- Instructions for the task
Copy out everything from the line that contains "You are a computer-use" down to the final line, both included, without the pictures.

^^^^^^^^^^^^^^^^

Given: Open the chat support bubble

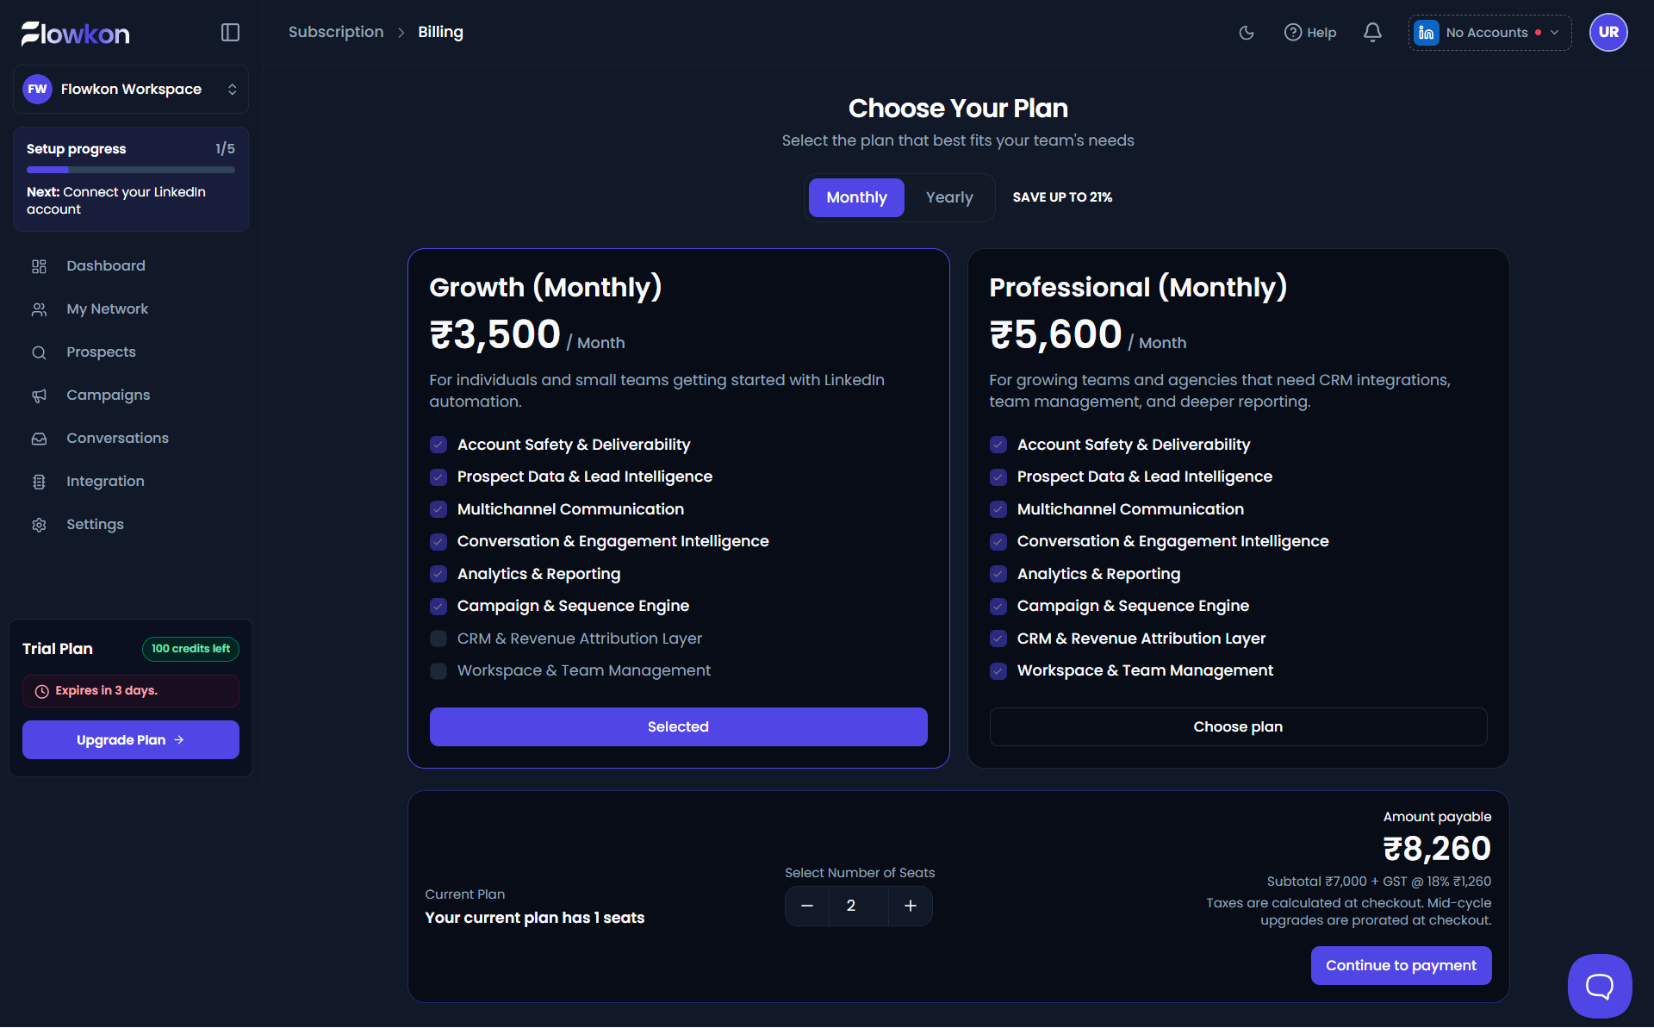Looking at the screenshot, I should pyautogui.click(x=1600, y=986).
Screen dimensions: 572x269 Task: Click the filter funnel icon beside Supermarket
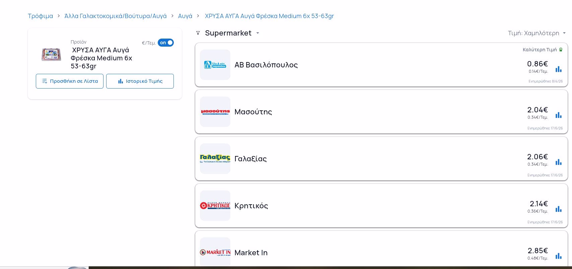198,33
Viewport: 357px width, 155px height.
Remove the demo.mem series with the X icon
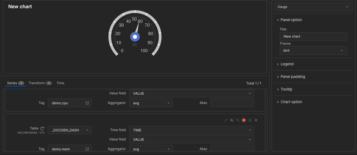point(256,120)
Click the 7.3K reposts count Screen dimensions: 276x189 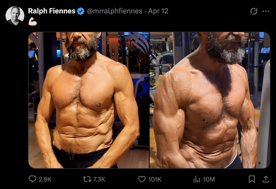99,179
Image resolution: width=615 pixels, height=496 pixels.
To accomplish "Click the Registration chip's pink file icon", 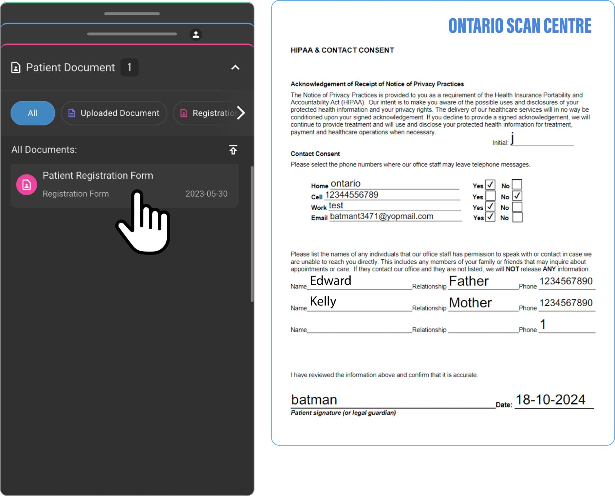I will pyautogui.click(x=184, y=113).
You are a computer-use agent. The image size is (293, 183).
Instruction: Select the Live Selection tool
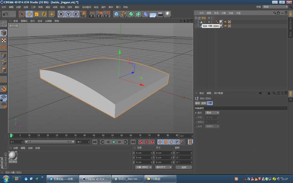[x=22, y=14]
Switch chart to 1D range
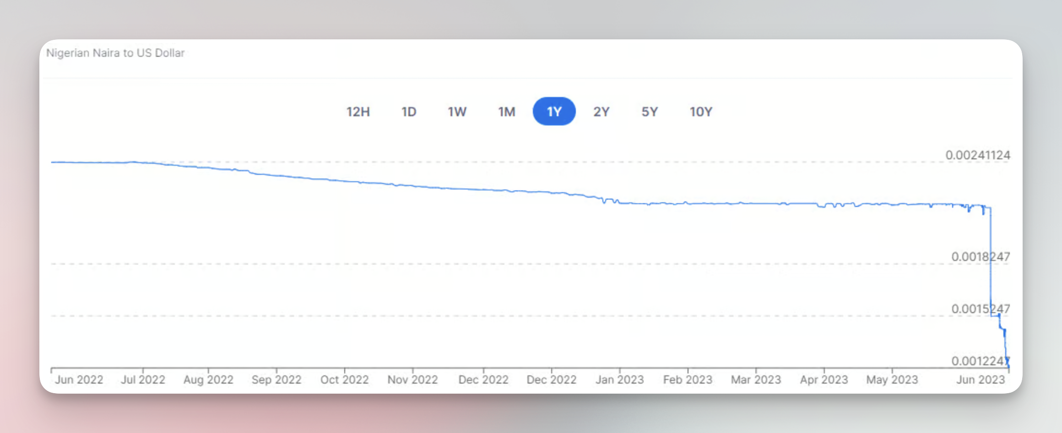Image resolution: width=1062 pixels, height=433 pixels. 409,112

^^^^^^^^^^^^^^^^

- Task response
You are a computer-use agent. The image size is (293, 183).
Instruction: Select the Live Selection tool
[x=22, y=14]
Switch chart to 1D range
Image resolution: width=1062 pixels, height=433 pixels. 409,112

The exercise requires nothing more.